For decades, those in such a need have sourced full 1/4's off western parts cars. 
There seems to be a TON of '66 projects coming out of the woodwork, maybe AMD will get on board and pursue reproducing some high quality reproduction full 1/4's. Unfortunately, AMD is probably the only concern I have any faith in reproducing anything close to correct high quality sheet metal for muscle era vehicles. We shall see, in the meantime, keep an eye peeled for cutoff full 1/4's. Have delivered or shipped quite a few full cutoff 1/4's over the years, just not '66's.


----------



## Gambitt (Dec 8, 2015)

What about this: 1966 67 GTO LeMans Hardtop LH Full Quarter Panel Reproduction Each | eBay

I need one myself, what is involved in making a 67 qtr fit a 66?

Sounds like the full-blown 66 quarter is almost ready for release.

Gambitt


----------



## Gambitt (Dec 8, 2015)

No one has any experience with these full reproduction quarters? As many people are in need of quarters, I expected someone would have already tried them by now.


----------



## Gambitt (Dec 8, 2015)

Dynacorn is the company making the new full quarters. Looks like a 67 is all that will be offered. I understand it isn't too difficult making a 67 quarter fit a 66. Can anyone give me any insight into this? I believe you just have to cut some off of the 67 quarter, but I am not for sure.

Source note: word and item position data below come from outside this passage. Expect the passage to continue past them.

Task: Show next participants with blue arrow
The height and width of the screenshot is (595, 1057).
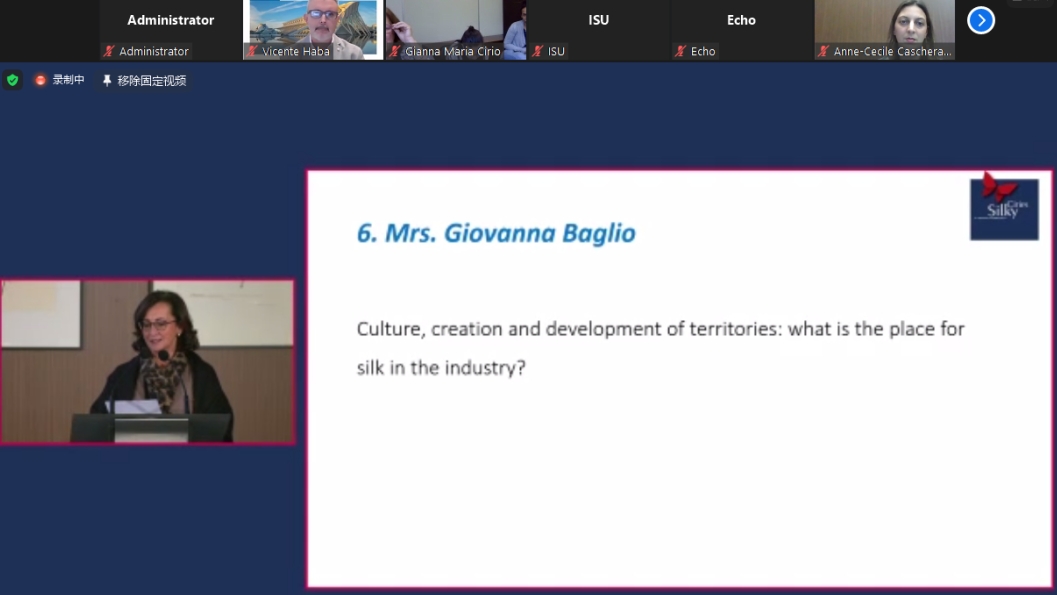Action: click(x=981, y=20)
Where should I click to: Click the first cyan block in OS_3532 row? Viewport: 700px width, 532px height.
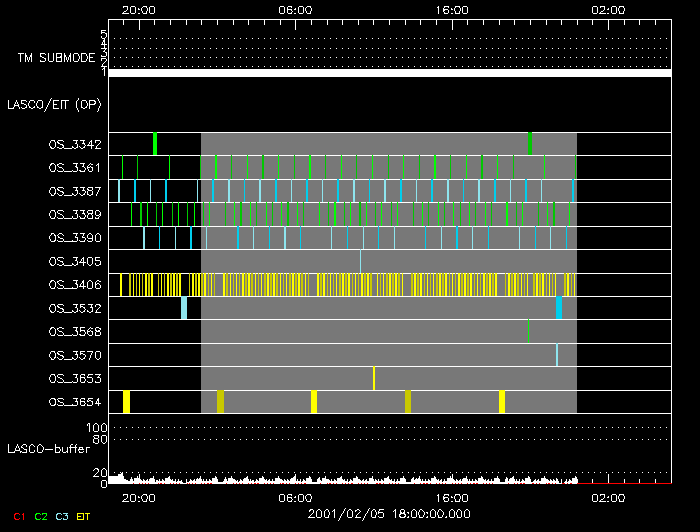coord(184,308)
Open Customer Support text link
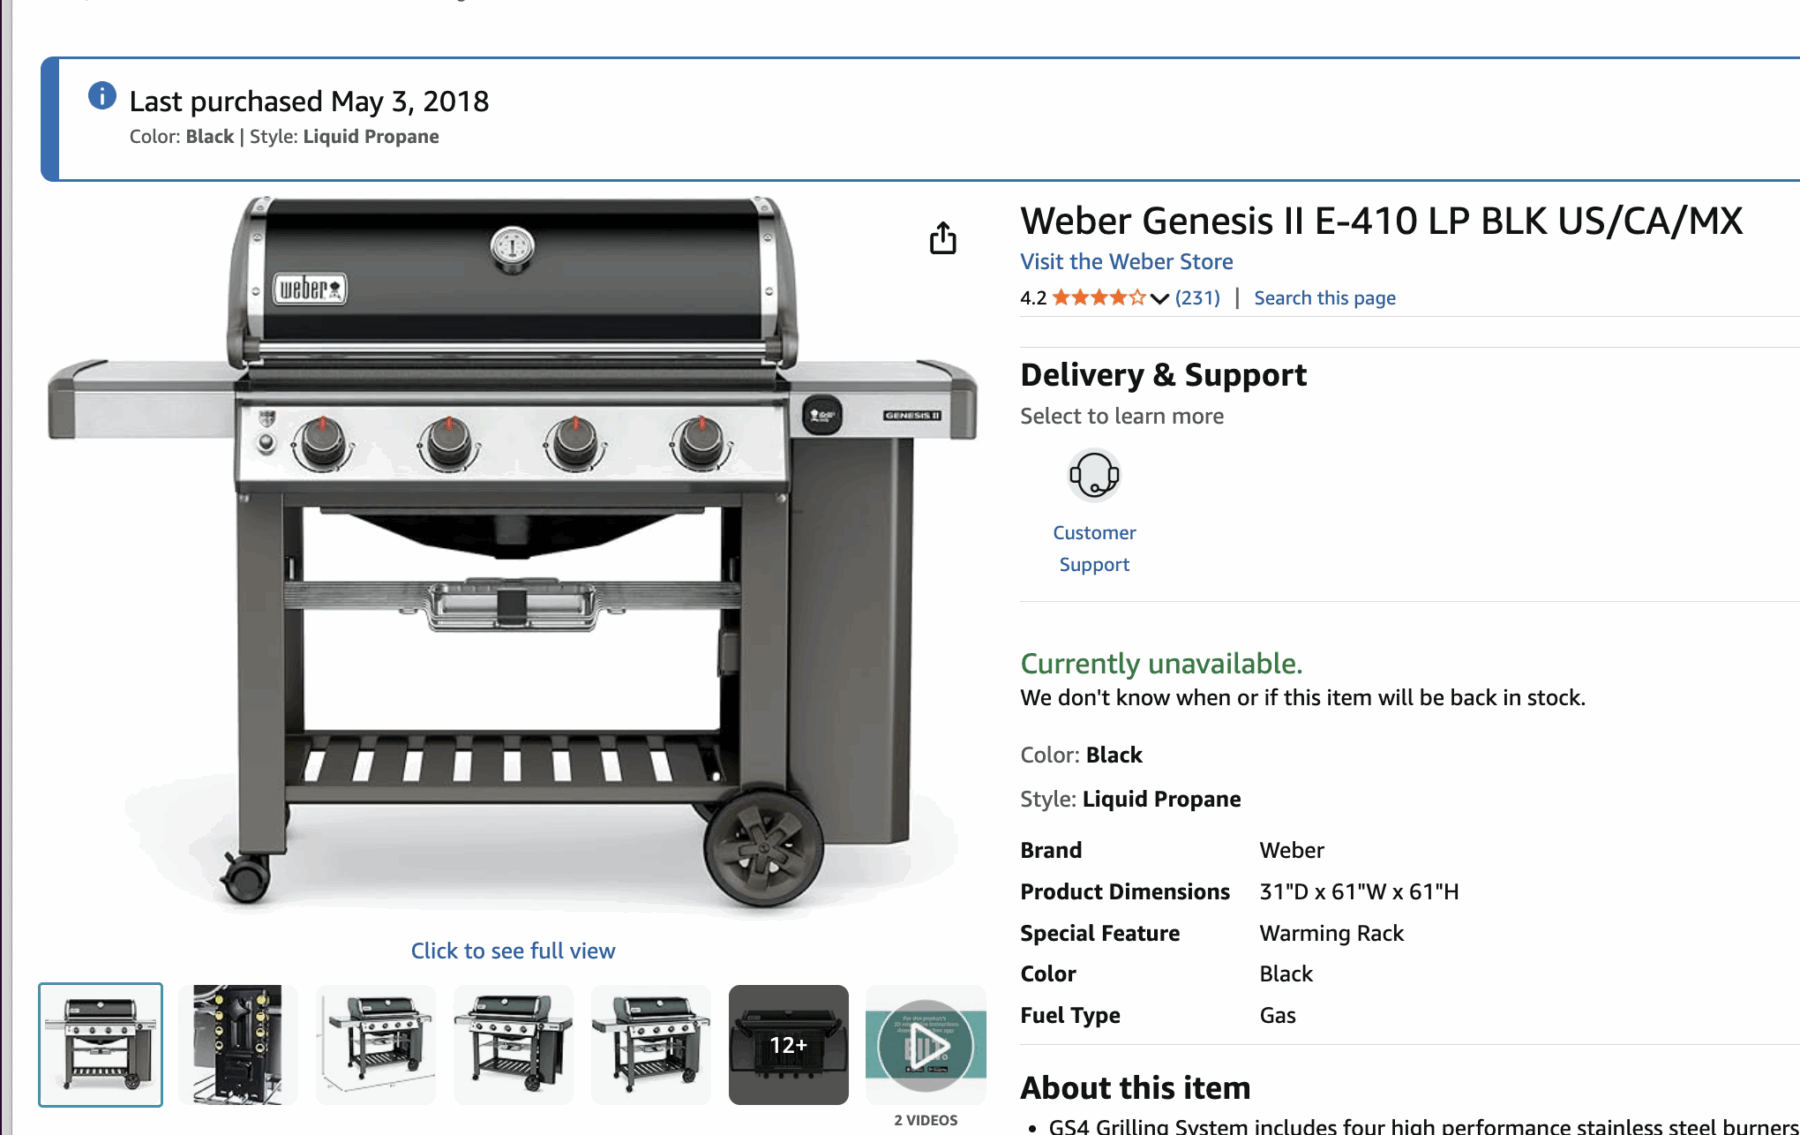This screenshot has height=1135, width=1800. [x=1094, y=548]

I contacted NPD last week and they said they will be stocking them soon.


----------



## Pinion head (Jan 3, 2015)

difference in 1/4's between the two years is in the rear bumper area.


----------



## Gambitt (Dec 8, 2015)

Looking over pics, I thought it was the top rear of the quarter. The 66 has a tail panel that comes up a lot higher than the 67. So it is only at the area where it meets the bumper?


----------



## Thunderbolt13 (Oct 31, 2017)

*Anybody find 66 Full Body Quarter Panels yet??*

:eek2:


----------



## DTM (Oct 25, 2007)

When I looked at a repo quarter the body lines were off. Tried to find a "western" one to no avail. Ended up patching the bottom (with a repo patch) and putting the work into the original.


----------



## M1Lover (Nov 29, 2017)

I just bought this car yesterday, a '66 GTO, and the new repro quarter panels are included. I do not know the source. When I get the car (pile) moved, I'll look for manufacturer info on them. H.


----------